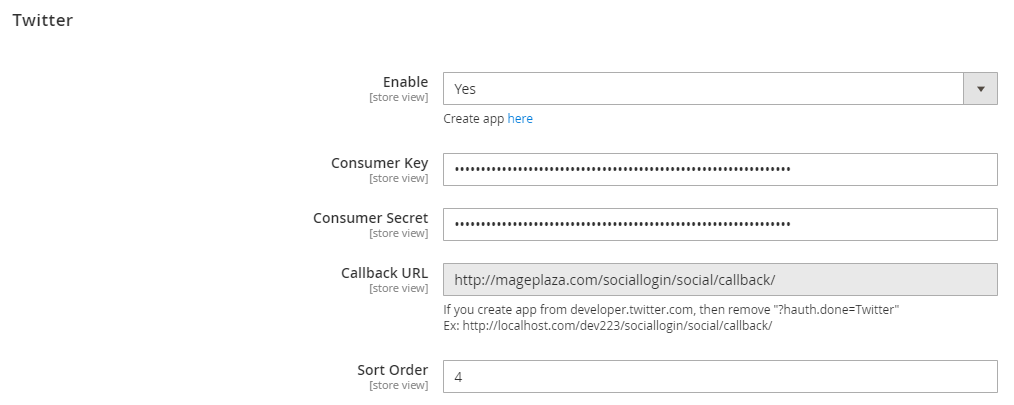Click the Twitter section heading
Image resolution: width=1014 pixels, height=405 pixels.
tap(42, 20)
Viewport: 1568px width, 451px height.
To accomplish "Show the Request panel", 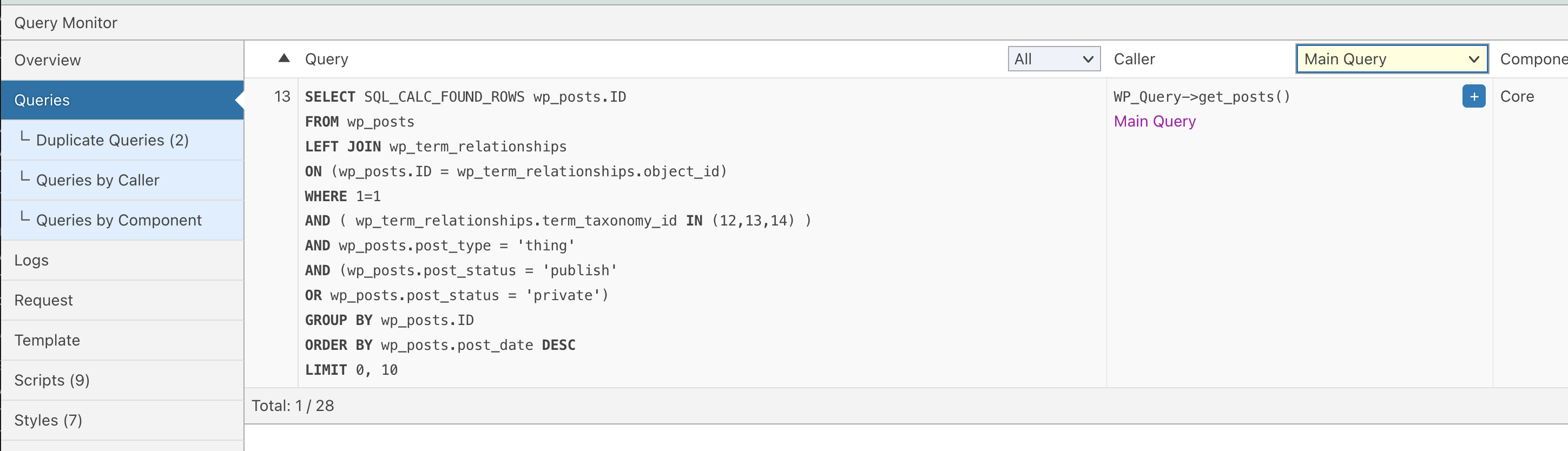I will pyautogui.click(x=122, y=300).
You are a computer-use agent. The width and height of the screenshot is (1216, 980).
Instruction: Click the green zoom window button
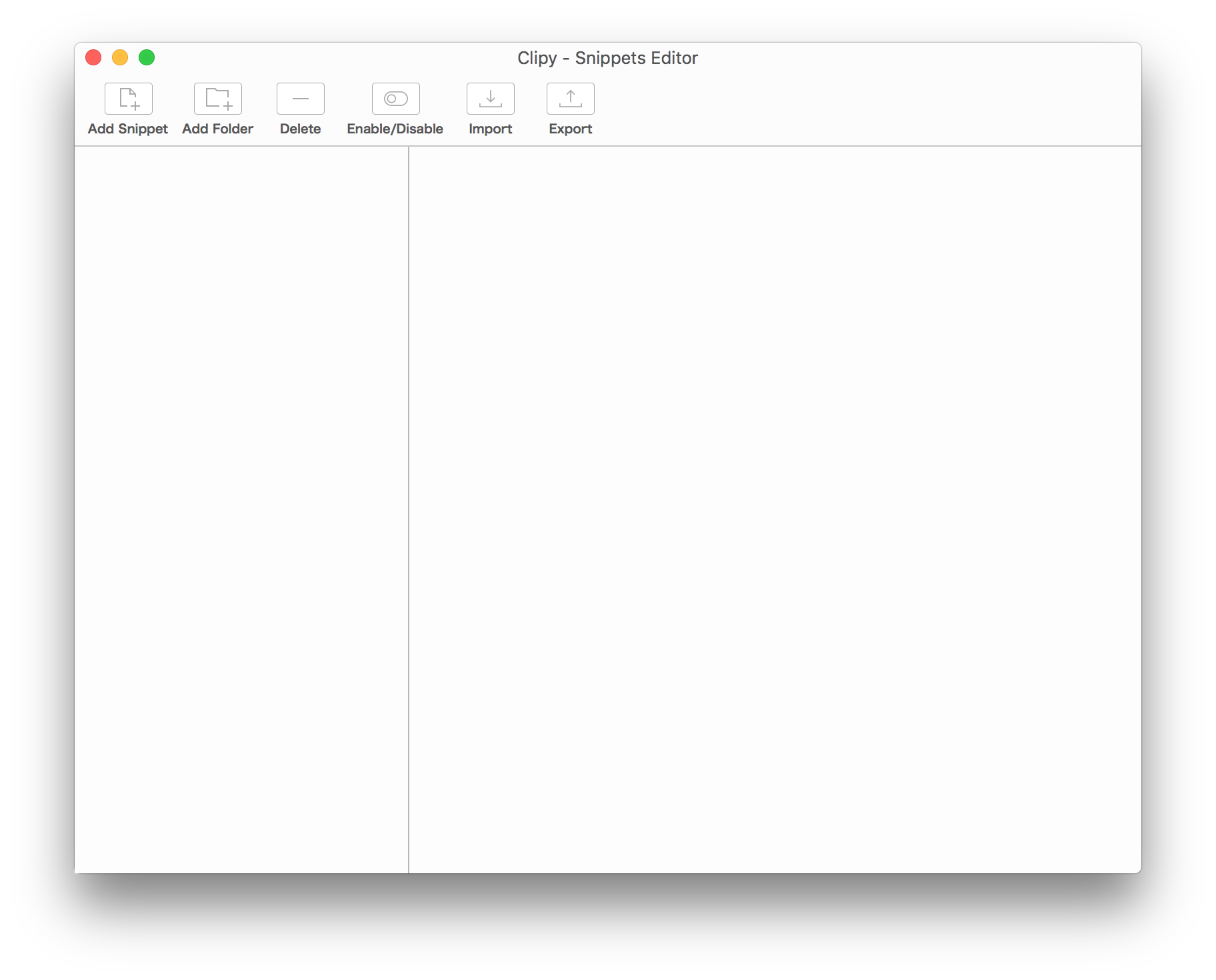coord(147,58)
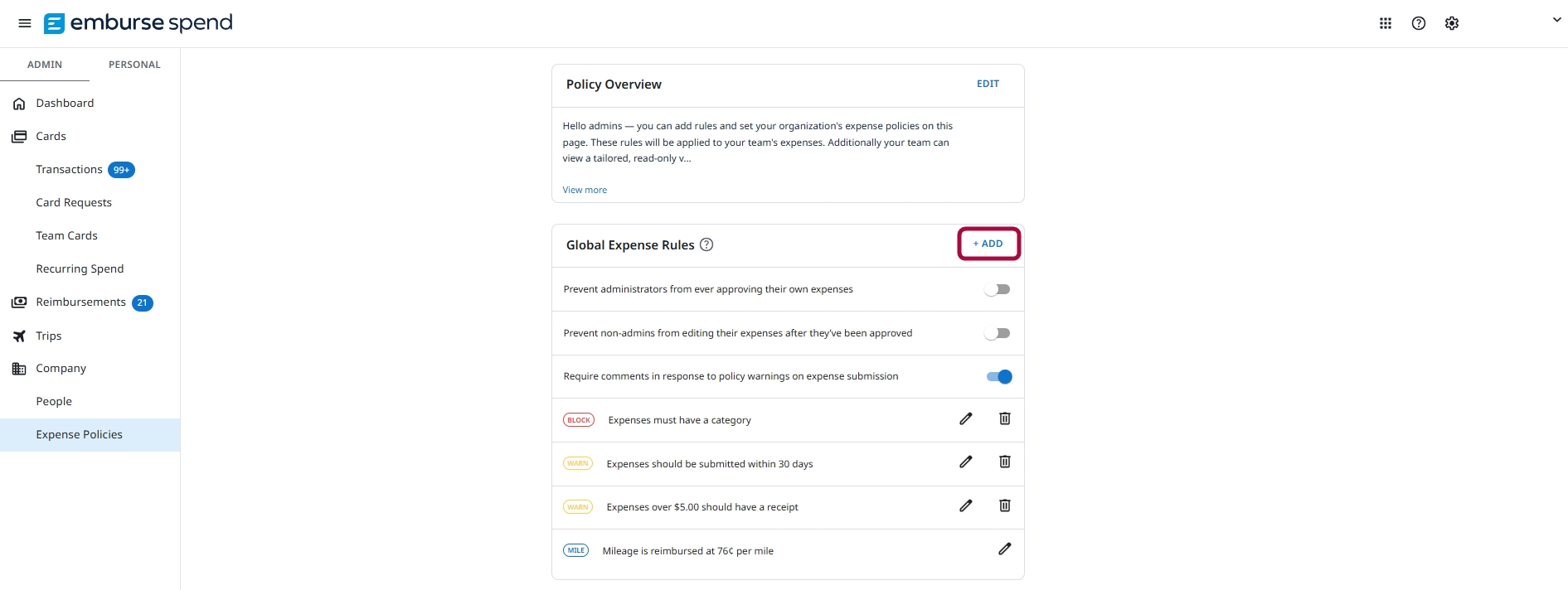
---+---
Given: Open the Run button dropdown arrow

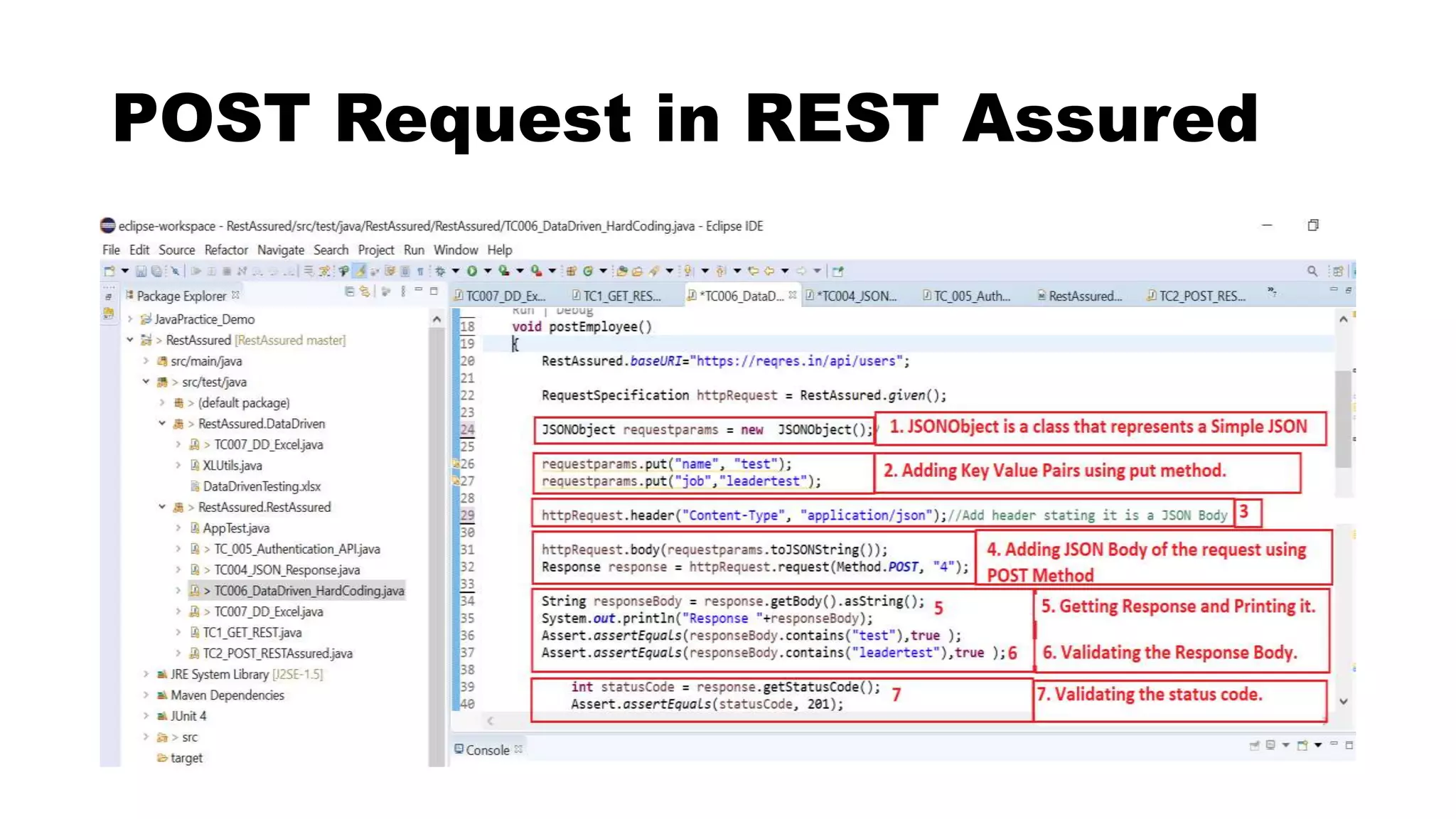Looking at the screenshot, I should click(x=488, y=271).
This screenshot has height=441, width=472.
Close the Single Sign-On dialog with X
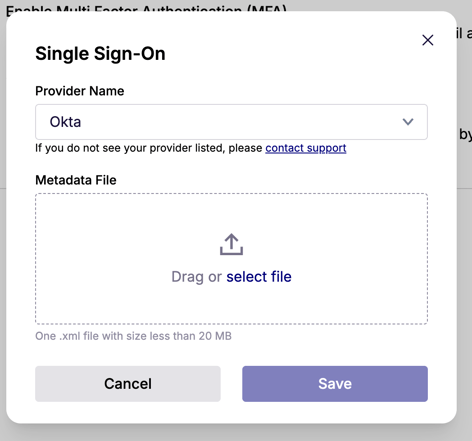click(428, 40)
---+---
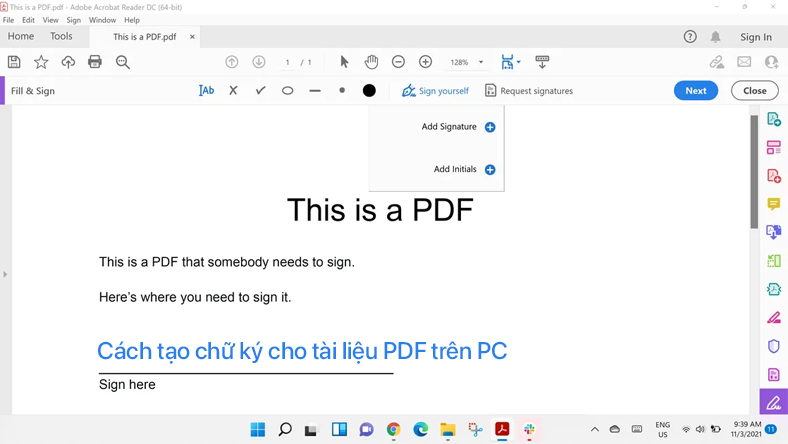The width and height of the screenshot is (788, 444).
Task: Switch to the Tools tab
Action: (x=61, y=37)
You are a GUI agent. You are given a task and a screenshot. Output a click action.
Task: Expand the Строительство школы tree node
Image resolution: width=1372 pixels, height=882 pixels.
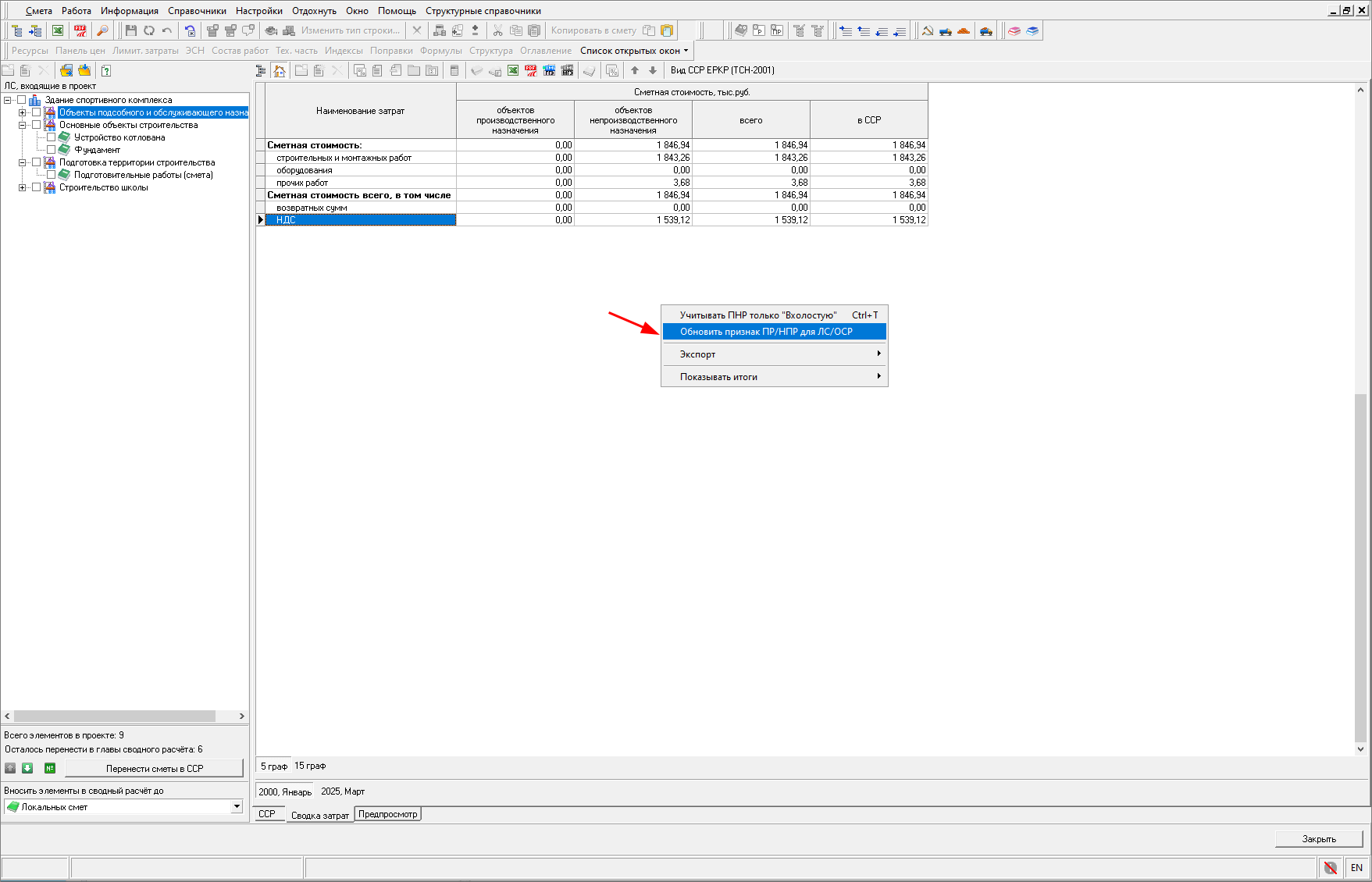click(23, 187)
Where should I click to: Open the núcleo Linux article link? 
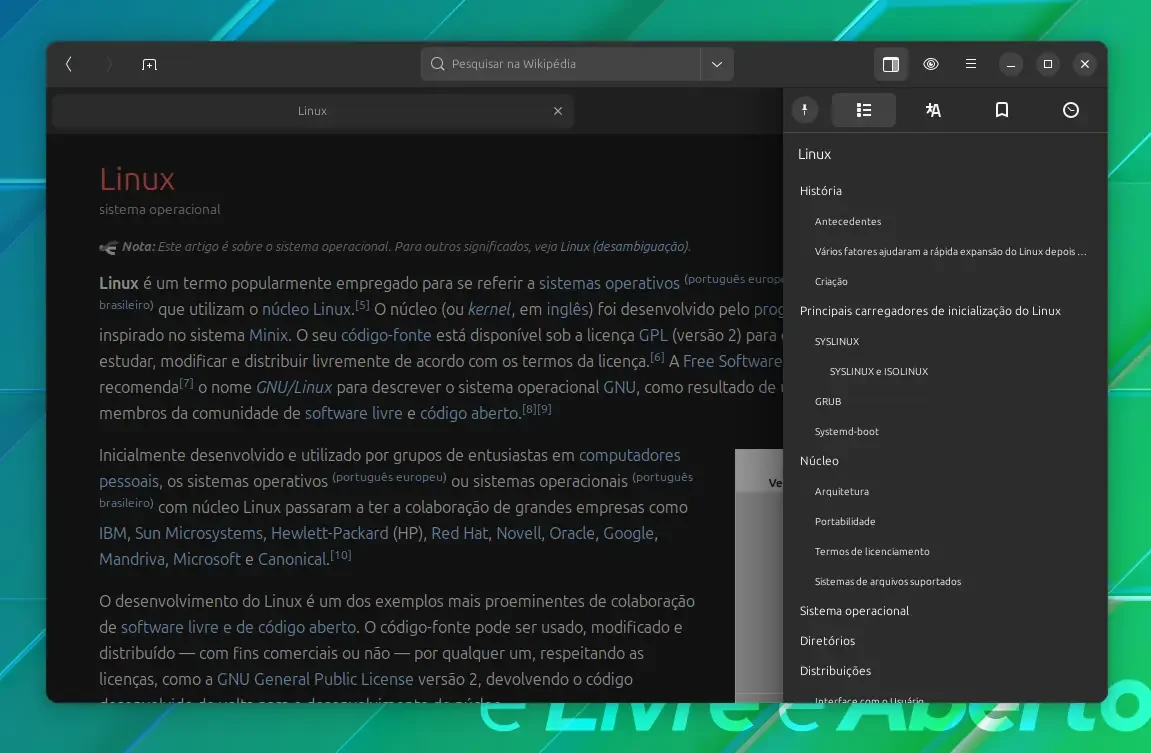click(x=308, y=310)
---+---
■ **Objective**: Copy out the listing from the line with "Given: Open the Run button dropdown arrow" to the line with "click(428, 40)", leaving out the pictures.

■ **Expected answer**:
Given: Open the Run button dropdown arrow

Looking at the screenshot, I should click(x=488, y=271).
This screenshot has height=441, width=472.
Close the Single Sign-On dialog with X
click(428, 40)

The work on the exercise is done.